= Cui Tao =

Chinese-American health informatics researcher

Cui Tao is a Chinese and American health informatics researcher who works at the Mayo Clinic in Jacksonville, Florida. At the Mayo Clinic, she holds the Nancy Peretsman and Robert Scully Chair of AI and Informatics as a professor of biomedical informatics, chair of the Department of Artificial Intelligence and Informatics, and vice president for Mayo Clinic Platform Informatics. Her research concerns ontology, the use of AI-assisted reasoning in health decision-making, conversational agents, and the dissemination of information about vaccine safety.

==Education and career==
Tao received a bachelor's degree in biology, with a minor in computer science, from Beijing Normal University. She went to Brigham Young University for graduate study in computer science. She received a master's degree in 2003, she completed her Ph.D. there. Her 2009 doctoral dissertation, Ontology Generation, Information Harvesting and Semantic Annotation for Machine-Generated Web Pages, was supervised by David W. Embley.

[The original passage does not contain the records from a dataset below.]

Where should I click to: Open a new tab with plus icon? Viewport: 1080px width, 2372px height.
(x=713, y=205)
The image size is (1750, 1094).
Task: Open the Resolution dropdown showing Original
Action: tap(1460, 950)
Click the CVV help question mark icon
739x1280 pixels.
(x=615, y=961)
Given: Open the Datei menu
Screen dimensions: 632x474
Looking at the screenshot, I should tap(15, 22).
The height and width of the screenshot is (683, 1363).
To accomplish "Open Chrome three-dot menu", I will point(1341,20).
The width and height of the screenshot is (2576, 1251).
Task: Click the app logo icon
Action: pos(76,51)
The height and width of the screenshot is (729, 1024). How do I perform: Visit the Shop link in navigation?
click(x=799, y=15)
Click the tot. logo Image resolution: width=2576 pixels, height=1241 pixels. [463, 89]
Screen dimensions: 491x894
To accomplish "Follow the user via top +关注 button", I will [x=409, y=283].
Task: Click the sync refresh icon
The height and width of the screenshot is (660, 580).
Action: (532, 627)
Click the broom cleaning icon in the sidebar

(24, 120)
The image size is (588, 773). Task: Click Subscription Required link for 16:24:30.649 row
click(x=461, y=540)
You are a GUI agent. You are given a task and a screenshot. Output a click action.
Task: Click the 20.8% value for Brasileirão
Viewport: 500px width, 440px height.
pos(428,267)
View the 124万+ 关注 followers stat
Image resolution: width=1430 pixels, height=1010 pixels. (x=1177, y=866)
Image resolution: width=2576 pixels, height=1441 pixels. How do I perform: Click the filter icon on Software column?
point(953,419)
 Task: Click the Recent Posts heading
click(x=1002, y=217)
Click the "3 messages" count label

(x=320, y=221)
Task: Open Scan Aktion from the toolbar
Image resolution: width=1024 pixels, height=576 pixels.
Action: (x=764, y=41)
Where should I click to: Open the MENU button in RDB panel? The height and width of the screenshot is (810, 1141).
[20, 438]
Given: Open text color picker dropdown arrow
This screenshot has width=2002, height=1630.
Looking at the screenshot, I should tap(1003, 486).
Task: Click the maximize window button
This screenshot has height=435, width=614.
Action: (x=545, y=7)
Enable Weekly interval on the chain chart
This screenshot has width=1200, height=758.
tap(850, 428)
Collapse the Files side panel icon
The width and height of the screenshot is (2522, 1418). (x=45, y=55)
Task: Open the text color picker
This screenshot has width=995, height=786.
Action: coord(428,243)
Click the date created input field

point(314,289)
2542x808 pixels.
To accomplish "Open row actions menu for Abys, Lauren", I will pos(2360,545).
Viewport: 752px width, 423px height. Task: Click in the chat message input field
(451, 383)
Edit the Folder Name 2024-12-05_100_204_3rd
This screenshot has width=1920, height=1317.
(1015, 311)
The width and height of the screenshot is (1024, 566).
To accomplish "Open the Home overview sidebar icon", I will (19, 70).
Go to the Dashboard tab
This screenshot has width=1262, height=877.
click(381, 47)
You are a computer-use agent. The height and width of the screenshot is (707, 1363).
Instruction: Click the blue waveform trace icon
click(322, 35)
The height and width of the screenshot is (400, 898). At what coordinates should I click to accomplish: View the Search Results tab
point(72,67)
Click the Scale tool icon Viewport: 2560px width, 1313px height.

Tao worked for the Mayo Clinic in Rochester, Minnesota from 2009 to 2013, and for the University of Texas Health Science Center at Houston from 2013 to 2024. She took her present position at the Mayo Clinic in Florida in 2024.

==Recognition==
Tao received the Presidential Early Career Award for Scientists and Engineers in 2017. She was elected to the American College of Medical Informatics in 2018.